The control group consisted of AA and AS people attending the same center and whose hemoglobin status was proven by electrophoresis.

The dosages of mineral elements included:

  • Colorimetric determination of copper with dithiocarbamate in an ammoniacal medium pH 9.2 in the presence of EDTA [13].

  • The dosage of zinc with potassium ferrocyanide which reacts with zinc to give a colloidal precipitate of zinc ferrocyanide capable of photocolorimetric dosage [13].

The parameters of the martial assessment included:

  • Serum iron dosage with spectrophotometry

  • The determination of ferritin and immuno enzyme transferrin.

The following reference values were considered:

  • For copper: 12 - 36 µmol/l for children and 11 - 24 µmol/l for adults

  • For zinc: 9 - 21.5 µmol/l for children, 11.6 - 31.3 µmol/l (men), 9.0 - 30.4 µmol/l (women)

  • For ferritin: 15 - 80 µg/l for children and for adults 30 - 300 µg/l for males and 20 - 200 µg/l for females

  • For transferrin: 290 - 830 µg/l

Statistical analysis:

To statistically process our results, we proceeded by calculating the average and the standard deviation as well as the calculated Z test.

All data were entered and analyzed using SPSS 15.0 software. The different variables were compared using the chi-square test, the averages were compared using the Student’s T-test. The significance threshold p retained was less than 0.05.

3. Results

The sample consists of 60 patients including 30 sickle cell patients and 30 AA controls who consulted CMMASS/Yolo during the work period and who freely agreed to participate in the study. These results will be presented in the form of sociodemographic data and mineral element analysis results.

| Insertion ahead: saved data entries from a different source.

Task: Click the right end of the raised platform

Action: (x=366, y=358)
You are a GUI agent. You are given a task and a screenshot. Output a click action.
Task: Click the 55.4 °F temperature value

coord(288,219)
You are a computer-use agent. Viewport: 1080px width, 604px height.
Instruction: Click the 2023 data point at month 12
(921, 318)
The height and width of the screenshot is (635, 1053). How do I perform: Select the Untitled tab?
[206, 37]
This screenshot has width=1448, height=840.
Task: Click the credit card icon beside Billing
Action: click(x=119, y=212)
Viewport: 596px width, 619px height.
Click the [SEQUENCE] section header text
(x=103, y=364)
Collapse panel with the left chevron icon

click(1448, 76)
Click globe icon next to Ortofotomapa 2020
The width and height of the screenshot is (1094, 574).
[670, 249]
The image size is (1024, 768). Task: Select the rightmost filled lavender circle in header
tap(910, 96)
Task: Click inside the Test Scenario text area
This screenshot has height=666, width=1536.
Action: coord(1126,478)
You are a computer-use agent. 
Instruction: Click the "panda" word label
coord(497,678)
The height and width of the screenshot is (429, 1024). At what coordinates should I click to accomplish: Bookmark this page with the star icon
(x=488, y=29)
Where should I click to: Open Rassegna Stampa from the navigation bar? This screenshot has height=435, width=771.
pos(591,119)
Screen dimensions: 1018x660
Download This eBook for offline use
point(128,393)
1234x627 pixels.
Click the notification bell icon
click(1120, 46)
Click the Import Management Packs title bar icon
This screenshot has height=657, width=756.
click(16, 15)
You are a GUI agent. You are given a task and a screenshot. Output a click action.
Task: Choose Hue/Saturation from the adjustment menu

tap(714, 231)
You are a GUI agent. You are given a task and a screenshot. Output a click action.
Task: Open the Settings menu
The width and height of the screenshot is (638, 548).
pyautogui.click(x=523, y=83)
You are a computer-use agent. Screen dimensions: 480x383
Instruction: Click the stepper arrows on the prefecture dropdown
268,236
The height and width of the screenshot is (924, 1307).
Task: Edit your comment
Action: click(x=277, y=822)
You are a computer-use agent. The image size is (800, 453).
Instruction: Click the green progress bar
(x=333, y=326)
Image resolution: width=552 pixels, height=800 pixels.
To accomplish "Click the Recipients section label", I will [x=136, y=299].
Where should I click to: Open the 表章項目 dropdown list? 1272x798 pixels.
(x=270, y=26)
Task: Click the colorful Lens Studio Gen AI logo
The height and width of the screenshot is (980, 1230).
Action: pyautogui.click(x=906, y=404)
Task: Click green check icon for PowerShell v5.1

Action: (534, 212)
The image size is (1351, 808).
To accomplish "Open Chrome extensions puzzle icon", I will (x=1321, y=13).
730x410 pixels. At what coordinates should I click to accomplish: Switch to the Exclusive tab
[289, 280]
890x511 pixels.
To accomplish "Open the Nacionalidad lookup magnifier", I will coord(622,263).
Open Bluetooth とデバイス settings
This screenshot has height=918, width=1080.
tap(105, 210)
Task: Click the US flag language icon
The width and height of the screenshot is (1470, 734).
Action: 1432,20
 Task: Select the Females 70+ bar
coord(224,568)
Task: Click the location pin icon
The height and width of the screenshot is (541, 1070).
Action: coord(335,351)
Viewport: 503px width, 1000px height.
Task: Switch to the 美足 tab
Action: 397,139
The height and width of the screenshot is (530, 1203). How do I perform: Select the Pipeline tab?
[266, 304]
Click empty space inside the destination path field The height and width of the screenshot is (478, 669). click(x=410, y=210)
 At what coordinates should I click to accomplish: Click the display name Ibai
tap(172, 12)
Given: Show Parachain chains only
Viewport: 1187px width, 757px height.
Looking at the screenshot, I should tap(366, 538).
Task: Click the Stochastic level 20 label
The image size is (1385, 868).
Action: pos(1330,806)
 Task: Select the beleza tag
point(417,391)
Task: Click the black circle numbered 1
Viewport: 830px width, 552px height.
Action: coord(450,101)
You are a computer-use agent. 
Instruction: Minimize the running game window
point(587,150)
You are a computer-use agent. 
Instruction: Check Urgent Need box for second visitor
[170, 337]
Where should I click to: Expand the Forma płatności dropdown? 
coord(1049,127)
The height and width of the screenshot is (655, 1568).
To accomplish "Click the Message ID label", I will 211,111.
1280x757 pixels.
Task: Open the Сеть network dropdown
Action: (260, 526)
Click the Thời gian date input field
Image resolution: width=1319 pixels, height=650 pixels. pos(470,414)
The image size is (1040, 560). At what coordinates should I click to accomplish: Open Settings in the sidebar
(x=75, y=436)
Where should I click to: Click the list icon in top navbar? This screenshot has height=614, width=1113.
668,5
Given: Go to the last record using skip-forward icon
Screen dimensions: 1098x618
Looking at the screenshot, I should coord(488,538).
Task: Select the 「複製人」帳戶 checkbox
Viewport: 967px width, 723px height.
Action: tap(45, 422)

3.1. Sociodemographic Aspect

The study population included a total of 30 children whose ages ranged from 1 to 17 years with an average of 7.4 ± 3.8 years for SS subjects and 8.2 ± 4.2 years for AA subjects and a total of 30 adults including l The age varies between 18 and 40 years old. With an average of 27.4 ± 5.1 for SS subjects and 29 ± 6.7 for AA subjects.

3.2. Mineral Element Content of Study Subjects

1) Blood copper levels in children and adults

  • Referring to the normal value of serum copper which is 12 - 36 µmol/l in children and 11 - 24 µmol/l in adults. Of 15 children with sickle cell disease, 2 children had hypocupremia < 12 µmol/l, 2 had hypercupremia and 11 had normal values. Compared to the 15 AA children, 10 were within the normal range and 5 had hypocupremia.

  • Concerning adults with sickle cell disease, 4 adults or 26.7% presented hypocupremia and 2 subjects presented hypercupremia, 9 subjects had normal values. Compared to the 15 AA adults, 2 presented hypocupremia, 1 hypercupremia and 12 had normal values.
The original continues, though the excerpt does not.